In celebration of World Rivers Day last week, Horizons Regional Council staff were out planting 1500 native plants along Hokio Stream.
The planting project is part of the Te Manawa o Te Wai project led by Lake Horowhenua Trustees.
Horizons Regional Council chief executive Michael McCartney said the planting aligned to its core business of environmental management.
"There is no better cause than to get our hands dirty and do some real work," he said.
"It will be a real asset to the community in the long term. We are doing our little bit really."
It comes on the back of recent controversy for Horizons Regional Council taken to court by Environmental Defence Society and Fish and Game for not having a strong enough stance on farm runoff into waterways.
The court said Horizons had not been doing enough to keep streams and rivers clean, and that economic consequences were not a reason to "manipulate or pervert plan implementation".
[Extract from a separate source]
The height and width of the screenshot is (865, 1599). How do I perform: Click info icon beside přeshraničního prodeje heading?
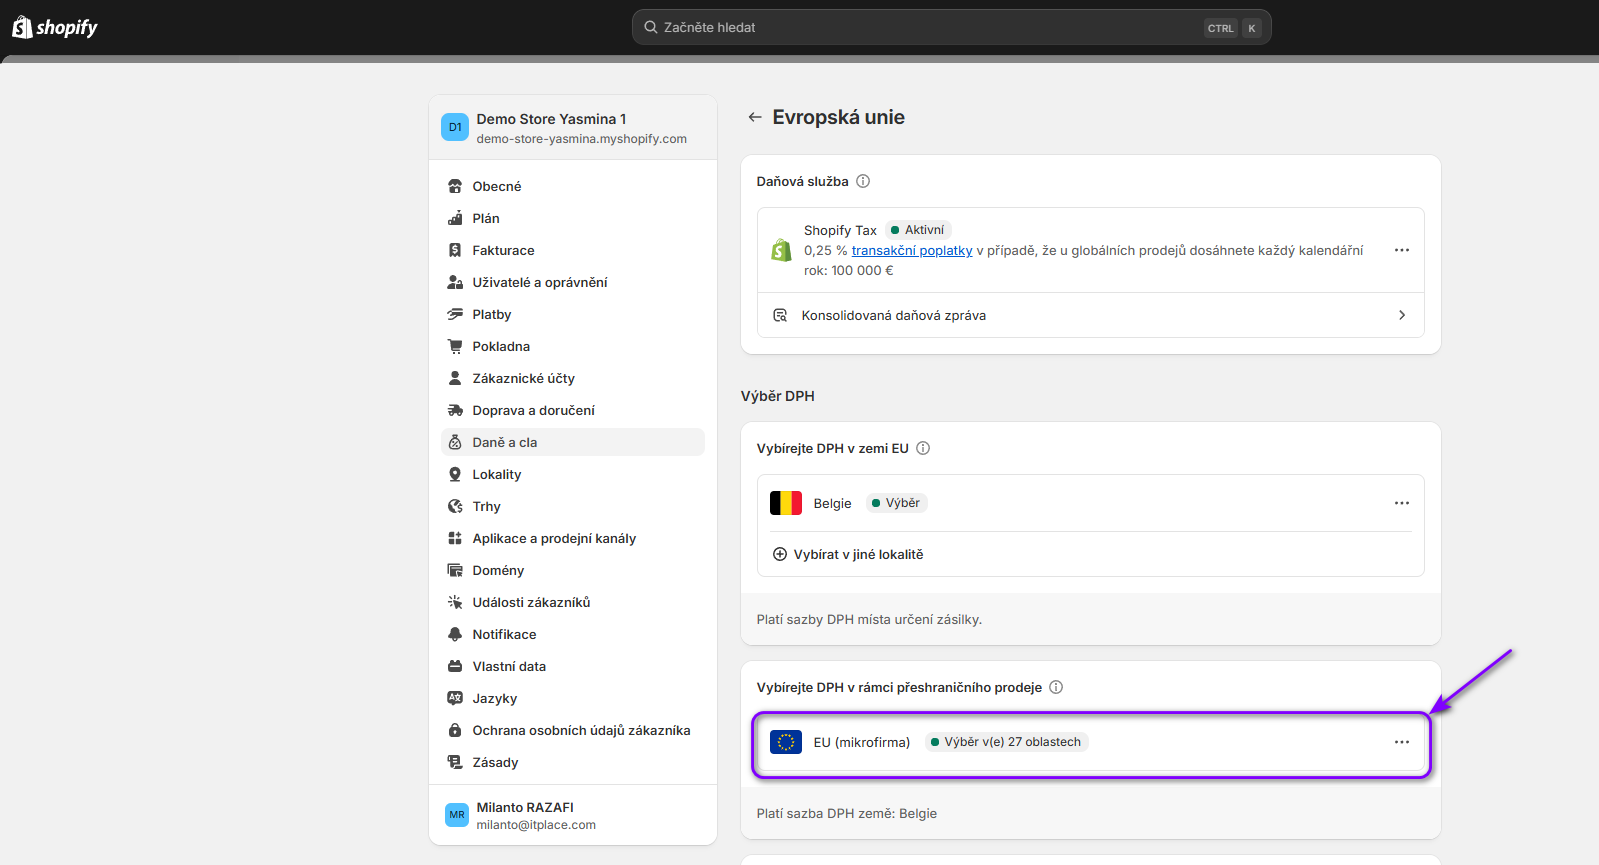point(1056,687)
However, Horizons released a statement afterwards saying they were investigating partial One Plan change options to do just that, while reassuring farmers it did not want to bankrupt businesses if they couldn't meet the One Plan standards.
Horizons chair Bruce Gordon said if farmers had to meet the current nitrogen leaching numbers in the One Plan a significant number of businesses would no longer be viable.
"Council is responsible to its community and I want to reassure farmers that while our intention is to improve water quality, we are unified in not wanting to bankrupt multiple businesses.
As a result, the strategy and policy committee has recommended council instructs officers to prepare options for a change to the One Plan's policies and rules around intensive agriculture," said Mr Gordon.
"Ultimately, our commitment is to the environmental, economic and social wellbeing of the region as we move forward."
Environmental Defence Society chairman Gary Taylor said if Horizons makes a partial One Plan change it would need to further investigate if reaching the current nitrogen leaching levels was in fact unattainable for farmers. He said what Horizons was proposing to do was keep the target of improvement the same but adjust the starting point, enabling more nitrogen runoff than currently is the case.
"A plan change that focuses on recalibrating the start point looks like a pragmatic approach to what is quite a complex issue, a problem really of the council's own making," he said. "In the process of that plan change there can be a proper examination of the economic impacts of that change."
Mr Taylor said when the One Plan was created there was comprehensive work done on the economic impacts of the plan on farms that the court deemed acceptable.
"However we have said to the council it would be good to get a peer review done of the economic modelling to properly understand with confidence what those economic impacts are," he said.
"The big picture point here is that from an EDS perspective and I suspect from a Fish and Game perspective, [the important thing is] actually having a trajectory of improving water quality by limiting nutrient run off over time that we are looking for."
He said that this year's election campaign highlighted that they were not alone in wanting improvement in freshwater quality.
"The environment was a bigger issue overall, more than I've seen in any previous elections."